*What you will do*
The records that follow are to be given again exactly. Do not carry over any image.

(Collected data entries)
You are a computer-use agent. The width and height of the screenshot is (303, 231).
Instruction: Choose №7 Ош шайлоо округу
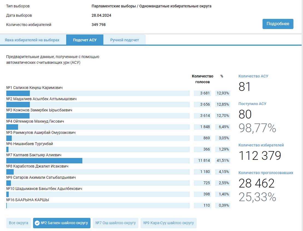(115, 223)
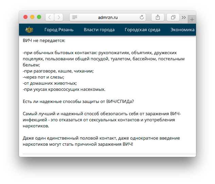Open Reader view from address bar
215x184 pixels.
(x=75, y=17)
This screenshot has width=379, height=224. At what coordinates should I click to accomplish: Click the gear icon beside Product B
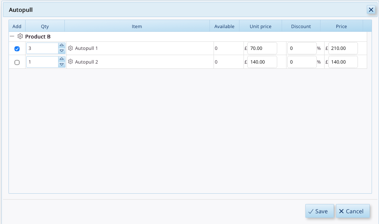(x=20, y=37)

*Exercise solution*
You are a computer-use agent. The width and height of the screenshot is (303, 231).
Instruction: Choose №7 Ош шайлоо округу
(115, 223)
Open Reader view from address bar
215x184 pixels.
(x=75, y=17)
This screenshot has width=379, height=224. At what coordinates should I click to accomplish: Click the gear icon beside Product B
(x=20, y=37)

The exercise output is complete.